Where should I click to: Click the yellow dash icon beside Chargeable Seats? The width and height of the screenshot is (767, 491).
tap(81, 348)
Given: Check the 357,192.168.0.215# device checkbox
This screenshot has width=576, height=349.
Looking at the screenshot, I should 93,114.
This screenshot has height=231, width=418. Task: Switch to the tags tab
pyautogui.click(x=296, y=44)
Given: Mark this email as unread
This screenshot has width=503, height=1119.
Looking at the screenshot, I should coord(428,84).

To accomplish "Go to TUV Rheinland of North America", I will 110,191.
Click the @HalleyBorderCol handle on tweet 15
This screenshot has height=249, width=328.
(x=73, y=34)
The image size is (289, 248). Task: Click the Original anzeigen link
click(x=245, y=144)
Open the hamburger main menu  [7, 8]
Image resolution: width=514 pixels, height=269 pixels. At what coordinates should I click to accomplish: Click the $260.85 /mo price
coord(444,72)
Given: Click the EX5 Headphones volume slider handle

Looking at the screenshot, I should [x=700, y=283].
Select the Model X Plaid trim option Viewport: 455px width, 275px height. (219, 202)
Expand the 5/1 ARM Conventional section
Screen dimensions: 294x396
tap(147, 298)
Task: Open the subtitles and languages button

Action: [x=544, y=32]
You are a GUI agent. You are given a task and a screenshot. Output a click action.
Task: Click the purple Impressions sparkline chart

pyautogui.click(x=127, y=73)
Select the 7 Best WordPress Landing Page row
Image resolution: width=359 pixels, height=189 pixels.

────────

Task requirements = Show the lines of the data that hold the word "Select".

Response =
Select the Model X Plaid trim option Viewport: 455px width, 275px height. (219, 202)
Select the 7 Best WordPress Landing Page row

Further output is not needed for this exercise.